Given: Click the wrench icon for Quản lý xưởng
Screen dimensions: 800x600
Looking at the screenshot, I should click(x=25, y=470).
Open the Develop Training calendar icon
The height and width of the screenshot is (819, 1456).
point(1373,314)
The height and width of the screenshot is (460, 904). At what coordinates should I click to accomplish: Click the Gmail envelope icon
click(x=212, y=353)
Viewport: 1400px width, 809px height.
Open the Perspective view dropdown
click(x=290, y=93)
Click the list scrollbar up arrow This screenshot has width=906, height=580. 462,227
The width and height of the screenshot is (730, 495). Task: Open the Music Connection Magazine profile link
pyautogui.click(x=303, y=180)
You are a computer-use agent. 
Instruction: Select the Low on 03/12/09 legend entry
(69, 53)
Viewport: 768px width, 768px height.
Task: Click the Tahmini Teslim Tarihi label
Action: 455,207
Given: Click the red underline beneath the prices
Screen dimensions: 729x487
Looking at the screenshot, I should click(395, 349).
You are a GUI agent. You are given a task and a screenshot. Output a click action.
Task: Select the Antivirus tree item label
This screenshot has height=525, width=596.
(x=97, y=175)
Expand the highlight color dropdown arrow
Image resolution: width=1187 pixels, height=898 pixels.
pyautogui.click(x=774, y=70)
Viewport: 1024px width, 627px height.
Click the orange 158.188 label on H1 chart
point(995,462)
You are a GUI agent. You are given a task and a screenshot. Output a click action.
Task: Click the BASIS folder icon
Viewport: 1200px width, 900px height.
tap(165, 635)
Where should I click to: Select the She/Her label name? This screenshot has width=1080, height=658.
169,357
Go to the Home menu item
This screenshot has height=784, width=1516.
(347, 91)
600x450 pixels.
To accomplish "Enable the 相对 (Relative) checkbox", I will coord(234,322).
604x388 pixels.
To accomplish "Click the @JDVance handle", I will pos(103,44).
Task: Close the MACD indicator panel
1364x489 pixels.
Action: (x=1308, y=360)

•••••

Task description:
Going through the records above, count the lines that include the word "will". Give the number alone.

Exercise result:
2